Gov. Ned Lamont announced in December that the state intended to join a multi-state agreement with Massachusetts, Rhode Island and Washington, D.C. to set a cap on emissions from those fossil fuels, and to offer credits at auction for an amount of fuel that would meet those emission standards. 

Each state agreed to use the revenues from those auctions to fund infrastructure projects that would reduce emissions, like electrifying buses and trucks, expanding bicycle and pedestrian infrastructure, and installing electric vehicle charging infrastructure in rural and urban parts of the state without the technology.

The understanding between the three states and the District of Columbia calls for at least 35 percent of the revenues generated by the sale of credits to be set aside for those projects, but advocates called for additional guarantees that the money will be used to help communities bearing a disproportionate share of transportation-related pollution.

Environmental justice advocates had called on the committee to double the amount of funding that would be set aside specifically for projects addressing air quality in highly-polluted areas, which are mainly in cities, and for improving access to transportation in underserved rural areas.

Michaela Barratt, a youth organizer with Radical Advocates for Cross-Cultural Education in Waterbury, told lawmakers in a March hearing that the bill needs to be revised to ensure that a significant amount of funds go to communities that are “underserved and overburdened,” and to make sure people from those communities have a seat at the table to shape the program and direct the funds.

“Refusing to make the necessary amendments to this bill to ensure that underserved and overburdened communities get the aid they deserve, would indicate that the State of Connecticut is content with the environmental injustice that is prevalent in its inner cities,” Barratt said.

State Sen. Christine Cohen, D-Guilford, chair of the Environment Committee, told CT Examiner that the 50 percent set aside was the result of negotiations between the office of Gov.
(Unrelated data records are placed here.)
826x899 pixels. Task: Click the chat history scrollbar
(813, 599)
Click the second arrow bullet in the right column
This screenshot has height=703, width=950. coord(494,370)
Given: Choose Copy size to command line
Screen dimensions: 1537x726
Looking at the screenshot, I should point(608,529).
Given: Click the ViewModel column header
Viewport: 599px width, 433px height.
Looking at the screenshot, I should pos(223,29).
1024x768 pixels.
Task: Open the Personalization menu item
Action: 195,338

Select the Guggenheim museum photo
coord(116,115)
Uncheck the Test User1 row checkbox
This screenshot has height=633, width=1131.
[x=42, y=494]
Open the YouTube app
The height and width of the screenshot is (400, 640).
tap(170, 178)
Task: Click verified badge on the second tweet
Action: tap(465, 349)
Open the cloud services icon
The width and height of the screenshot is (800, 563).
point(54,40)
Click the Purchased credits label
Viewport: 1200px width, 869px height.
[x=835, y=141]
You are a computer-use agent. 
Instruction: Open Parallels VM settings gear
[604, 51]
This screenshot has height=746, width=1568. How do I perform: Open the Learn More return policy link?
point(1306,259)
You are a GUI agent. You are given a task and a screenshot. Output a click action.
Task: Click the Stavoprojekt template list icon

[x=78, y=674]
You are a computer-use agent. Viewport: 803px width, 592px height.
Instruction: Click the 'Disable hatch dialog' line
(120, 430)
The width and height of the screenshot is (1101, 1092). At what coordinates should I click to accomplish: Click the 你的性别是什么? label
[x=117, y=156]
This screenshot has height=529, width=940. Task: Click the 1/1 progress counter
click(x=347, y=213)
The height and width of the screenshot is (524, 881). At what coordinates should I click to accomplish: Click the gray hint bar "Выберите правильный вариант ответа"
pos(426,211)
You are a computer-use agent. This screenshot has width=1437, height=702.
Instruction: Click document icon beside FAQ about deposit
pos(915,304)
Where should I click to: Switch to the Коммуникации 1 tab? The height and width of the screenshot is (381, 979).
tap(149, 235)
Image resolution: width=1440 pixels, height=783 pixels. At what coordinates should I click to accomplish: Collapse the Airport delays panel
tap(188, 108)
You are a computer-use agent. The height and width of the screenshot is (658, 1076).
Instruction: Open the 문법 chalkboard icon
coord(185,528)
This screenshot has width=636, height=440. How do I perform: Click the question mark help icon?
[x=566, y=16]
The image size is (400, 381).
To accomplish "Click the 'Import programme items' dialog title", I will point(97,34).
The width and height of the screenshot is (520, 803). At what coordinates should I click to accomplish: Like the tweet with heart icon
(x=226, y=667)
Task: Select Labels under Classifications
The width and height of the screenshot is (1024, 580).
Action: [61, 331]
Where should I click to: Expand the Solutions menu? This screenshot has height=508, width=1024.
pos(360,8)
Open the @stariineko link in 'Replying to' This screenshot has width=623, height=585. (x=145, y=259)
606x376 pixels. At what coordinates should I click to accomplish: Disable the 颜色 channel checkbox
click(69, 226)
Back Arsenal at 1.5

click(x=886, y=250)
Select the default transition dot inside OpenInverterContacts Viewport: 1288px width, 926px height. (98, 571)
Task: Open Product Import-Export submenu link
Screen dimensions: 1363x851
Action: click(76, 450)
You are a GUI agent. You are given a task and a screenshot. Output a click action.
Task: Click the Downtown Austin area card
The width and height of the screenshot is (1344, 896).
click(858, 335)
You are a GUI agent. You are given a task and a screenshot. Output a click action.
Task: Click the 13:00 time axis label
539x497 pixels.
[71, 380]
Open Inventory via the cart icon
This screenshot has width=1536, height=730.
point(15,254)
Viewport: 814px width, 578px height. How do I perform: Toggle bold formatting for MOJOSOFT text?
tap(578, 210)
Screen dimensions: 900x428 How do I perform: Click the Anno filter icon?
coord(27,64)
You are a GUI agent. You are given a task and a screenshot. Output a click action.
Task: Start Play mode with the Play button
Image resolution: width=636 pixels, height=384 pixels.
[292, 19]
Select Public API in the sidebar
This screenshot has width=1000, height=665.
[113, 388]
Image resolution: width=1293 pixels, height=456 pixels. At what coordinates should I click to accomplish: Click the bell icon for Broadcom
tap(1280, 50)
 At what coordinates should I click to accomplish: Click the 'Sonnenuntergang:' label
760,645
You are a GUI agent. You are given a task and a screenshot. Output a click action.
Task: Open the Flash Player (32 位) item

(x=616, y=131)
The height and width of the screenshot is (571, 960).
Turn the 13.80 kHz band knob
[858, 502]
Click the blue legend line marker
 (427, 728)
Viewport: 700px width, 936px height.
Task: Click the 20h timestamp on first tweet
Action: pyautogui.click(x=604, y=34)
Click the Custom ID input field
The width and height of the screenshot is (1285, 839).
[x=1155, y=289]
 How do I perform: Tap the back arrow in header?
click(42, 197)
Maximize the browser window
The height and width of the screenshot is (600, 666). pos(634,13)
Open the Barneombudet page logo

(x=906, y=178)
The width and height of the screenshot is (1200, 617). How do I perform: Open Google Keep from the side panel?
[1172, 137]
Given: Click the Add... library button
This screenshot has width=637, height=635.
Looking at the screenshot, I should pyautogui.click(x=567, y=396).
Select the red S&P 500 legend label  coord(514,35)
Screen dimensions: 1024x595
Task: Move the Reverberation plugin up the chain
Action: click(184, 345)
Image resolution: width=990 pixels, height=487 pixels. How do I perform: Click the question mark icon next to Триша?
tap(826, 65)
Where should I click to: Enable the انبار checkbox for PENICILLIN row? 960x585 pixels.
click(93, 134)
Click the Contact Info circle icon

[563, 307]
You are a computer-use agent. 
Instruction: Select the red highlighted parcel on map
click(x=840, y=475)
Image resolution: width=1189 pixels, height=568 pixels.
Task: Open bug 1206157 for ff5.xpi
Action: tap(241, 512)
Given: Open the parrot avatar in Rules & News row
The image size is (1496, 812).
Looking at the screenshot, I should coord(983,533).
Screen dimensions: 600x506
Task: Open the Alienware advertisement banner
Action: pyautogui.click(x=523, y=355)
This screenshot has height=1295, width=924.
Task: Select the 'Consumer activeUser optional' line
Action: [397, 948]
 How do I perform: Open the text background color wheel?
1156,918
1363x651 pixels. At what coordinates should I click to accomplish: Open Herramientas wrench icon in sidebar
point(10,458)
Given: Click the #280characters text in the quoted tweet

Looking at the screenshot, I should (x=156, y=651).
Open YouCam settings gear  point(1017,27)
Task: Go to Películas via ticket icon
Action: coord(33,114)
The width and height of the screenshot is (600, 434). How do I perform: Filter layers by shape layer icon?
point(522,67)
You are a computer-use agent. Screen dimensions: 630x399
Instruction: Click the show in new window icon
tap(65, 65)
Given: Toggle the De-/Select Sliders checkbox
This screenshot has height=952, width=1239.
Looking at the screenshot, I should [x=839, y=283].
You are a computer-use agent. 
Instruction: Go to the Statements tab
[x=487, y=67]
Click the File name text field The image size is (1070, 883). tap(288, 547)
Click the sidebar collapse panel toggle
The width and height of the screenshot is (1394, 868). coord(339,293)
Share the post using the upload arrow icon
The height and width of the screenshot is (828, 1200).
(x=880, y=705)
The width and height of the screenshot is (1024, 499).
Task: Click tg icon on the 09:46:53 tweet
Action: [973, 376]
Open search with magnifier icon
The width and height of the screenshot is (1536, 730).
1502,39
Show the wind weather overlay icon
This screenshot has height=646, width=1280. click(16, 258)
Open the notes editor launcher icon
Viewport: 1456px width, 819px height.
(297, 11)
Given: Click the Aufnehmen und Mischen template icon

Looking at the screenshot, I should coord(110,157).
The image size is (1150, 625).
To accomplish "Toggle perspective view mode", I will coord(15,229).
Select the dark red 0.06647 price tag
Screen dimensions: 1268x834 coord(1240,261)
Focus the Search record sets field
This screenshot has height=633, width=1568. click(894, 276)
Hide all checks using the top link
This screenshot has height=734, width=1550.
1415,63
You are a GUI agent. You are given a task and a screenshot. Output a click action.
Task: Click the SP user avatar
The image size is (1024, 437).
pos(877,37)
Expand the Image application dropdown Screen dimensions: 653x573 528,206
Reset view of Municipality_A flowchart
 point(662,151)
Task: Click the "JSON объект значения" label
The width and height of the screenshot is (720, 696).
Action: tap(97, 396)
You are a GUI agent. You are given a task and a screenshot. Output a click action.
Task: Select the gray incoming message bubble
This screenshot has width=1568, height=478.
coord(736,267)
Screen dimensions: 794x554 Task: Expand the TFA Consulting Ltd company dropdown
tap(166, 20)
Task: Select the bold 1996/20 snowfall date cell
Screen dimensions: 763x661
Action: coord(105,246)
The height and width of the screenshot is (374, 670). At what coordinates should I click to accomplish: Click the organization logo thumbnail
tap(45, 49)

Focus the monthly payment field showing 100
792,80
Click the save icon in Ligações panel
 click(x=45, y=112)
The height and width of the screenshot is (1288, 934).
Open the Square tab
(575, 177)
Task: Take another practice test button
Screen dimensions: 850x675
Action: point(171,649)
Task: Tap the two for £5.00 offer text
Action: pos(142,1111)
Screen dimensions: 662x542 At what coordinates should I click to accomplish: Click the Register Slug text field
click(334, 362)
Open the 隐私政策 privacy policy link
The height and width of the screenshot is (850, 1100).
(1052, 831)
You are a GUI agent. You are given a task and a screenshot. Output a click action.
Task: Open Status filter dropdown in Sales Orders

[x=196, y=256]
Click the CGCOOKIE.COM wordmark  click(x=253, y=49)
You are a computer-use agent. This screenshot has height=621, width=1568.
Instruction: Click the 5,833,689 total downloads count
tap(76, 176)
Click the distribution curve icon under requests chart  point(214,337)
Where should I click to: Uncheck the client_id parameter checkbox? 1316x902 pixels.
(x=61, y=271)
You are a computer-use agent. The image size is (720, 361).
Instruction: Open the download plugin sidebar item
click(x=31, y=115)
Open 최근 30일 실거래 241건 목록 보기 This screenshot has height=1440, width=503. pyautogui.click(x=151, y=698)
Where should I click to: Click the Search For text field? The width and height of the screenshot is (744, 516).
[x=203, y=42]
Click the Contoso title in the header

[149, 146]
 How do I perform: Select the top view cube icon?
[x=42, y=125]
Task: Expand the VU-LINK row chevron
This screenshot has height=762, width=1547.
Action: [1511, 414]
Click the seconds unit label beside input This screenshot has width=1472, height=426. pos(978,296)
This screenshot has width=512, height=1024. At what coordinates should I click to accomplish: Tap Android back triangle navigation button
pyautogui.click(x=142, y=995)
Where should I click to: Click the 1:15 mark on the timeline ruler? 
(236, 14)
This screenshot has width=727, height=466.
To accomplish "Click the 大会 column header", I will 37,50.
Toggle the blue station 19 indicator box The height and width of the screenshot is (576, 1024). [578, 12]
Ned Lamont, the Department of Energy and Environmental Protection, environmental justice advocates and representatives of rural communities – and an effort to be “equitable and fair” in distributing revenues from the program.

“We really want to improve air quality in specific communities – environmental justice communities with a real cause for concern with respect to health conditions and poor air quality,” Cohen said. “So we knew that number needed to go up.”